Dans « Les chasses du prince Bandar », Emmanuel Grégoire narre les chasses au faucon d’un prince saoudien dans le Sahel nigérien. Il démontre le déséquilibre économique qui existe entre ces deux mondes et qui engendre une relation inégale permettant d’enfreindre les lois en toute impunité et la destruction des ressources animalières du Niger ainsi que la propagation des idées du courant de pensée wahabite dans ces régions.
Karine Bennafla dans son article « Tchad : appel des sirènes arabo-islamiques » note l’intensification récente des relations du Tchad avec le monde arabo-musulman alors qu’approche la mise en exploitation du pétrole de Doha. La diffusion de produits en provenance du Maghreb entraîne une réactivation du commerce transsaharien.
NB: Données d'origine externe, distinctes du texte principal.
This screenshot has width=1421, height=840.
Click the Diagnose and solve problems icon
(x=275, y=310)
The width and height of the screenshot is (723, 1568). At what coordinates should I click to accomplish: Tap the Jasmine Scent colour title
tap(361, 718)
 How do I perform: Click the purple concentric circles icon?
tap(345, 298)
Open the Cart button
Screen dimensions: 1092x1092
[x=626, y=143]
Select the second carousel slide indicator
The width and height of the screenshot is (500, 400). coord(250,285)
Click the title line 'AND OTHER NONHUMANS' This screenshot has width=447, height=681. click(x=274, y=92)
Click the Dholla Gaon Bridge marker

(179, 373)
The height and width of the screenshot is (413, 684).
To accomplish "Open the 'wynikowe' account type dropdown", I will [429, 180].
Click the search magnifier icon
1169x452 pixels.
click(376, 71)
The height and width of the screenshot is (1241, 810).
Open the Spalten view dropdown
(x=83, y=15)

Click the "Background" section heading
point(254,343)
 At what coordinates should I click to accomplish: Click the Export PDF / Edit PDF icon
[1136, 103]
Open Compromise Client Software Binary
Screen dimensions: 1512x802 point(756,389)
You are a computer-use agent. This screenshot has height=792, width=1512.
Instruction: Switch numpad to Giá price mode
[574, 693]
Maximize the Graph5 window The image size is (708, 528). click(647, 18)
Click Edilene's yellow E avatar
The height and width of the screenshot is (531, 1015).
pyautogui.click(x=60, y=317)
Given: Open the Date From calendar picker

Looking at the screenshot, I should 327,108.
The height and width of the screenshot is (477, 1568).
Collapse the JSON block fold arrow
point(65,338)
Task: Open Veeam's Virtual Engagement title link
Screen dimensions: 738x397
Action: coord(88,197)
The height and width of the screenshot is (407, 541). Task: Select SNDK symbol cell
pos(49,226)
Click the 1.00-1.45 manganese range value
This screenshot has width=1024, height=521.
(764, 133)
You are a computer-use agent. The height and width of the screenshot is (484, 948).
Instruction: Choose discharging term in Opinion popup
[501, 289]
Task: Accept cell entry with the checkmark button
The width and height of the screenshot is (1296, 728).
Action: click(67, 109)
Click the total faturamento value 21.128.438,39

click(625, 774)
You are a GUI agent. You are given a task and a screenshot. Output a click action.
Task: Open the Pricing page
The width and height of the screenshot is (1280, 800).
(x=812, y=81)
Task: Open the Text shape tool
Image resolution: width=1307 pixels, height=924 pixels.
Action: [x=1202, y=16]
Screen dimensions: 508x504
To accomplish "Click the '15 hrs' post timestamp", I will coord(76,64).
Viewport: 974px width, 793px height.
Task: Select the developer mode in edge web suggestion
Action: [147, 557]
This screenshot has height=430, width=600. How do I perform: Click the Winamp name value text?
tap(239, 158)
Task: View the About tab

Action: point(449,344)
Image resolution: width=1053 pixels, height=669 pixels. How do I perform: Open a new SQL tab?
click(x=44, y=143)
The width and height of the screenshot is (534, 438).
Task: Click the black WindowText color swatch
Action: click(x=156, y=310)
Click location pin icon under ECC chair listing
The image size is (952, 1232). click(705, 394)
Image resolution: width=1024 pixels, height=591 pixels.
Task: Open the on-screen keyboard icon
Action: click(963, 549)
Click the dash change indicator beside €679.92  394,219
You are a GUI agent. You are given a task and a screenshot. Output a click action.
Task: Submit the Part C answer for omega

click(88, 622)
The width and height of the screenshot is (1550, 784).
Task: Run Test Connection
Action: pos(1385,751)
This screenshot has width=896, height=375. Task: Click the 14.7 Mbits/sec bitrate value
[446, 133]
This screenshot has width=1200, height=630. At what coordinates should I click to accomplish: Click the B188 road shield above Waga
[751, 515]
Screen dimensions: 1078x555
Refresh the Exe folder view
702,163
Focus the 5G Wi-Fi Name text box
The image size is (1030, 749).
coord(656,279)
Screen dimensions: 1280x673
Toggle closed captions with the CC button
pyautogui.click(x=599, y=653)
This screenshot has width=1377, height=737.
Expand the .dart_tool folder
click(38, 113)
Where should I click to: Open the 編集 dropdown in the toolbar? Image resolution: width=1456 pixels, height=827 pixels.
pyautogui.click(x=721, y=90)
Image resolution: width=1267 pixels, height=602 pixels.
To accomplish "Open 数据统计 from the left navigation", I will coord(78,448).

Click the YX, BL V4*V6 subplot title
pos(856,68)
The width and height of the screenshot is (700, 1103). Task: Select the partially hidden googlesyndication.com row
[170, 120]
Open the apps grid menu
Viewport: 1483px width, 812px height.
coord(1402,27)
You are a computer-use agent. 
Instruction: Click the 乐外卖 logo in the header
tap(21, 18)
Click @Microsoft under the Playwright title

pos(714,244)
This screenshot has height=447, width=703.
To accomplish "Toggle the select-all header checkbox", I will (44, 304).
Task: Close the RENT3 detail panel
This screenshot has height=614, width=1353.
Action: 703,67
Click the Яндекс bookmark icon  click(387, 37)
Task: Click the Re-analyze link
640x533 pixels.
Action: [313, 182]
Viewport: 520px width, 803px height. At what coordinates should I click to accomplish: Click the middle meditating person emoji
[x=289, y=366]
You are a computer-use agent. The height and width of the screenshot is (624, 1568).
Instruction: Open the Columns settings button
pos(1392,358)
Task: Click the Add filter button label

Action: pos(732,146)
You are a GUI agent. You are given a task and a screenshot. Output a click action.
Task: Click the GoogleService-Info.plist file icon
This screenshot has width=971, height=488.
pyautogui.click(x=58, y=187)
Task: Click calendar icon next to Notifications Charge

Une aide au développement socio-économique ainsi que le regain d’influence religieuse et culturelle demeurent complexes à cause de la diversité des objectifs et procédés employés par les pays partenaires.
Dans l’article de Marc Antoine Pérouse de Montclos sur « Les réseaux financiers, diasporas et hawilad », l’auteur souligne l’importance historique de la péninsule arabique (commerce de bétail) dans ses relations avec la Somalie qui ne vit que de la contribution essentielle de sa diaspora en faisant transiter les fonds par les pays du Golfe. Le dernier article, de Marie Miran, « Vers un nouveau prosélytisme islamique en Côte-d’Ivoire » s’interroge sur le processus par lequel la dawa, notion classique récemment redynamisée s’est vue réappropriée et transformée par les musulmans ivoiriens.
Si cet ouvrage apporte un éclairage nouveau sur les relations entre monde arabe et Afrique noire, on peut cependant regretter (bien qu’elle soit mentionnée dans l’introduction) l’absence de contribution traitant des nouvelles migrations humaines, sujet brûlant d’actualité.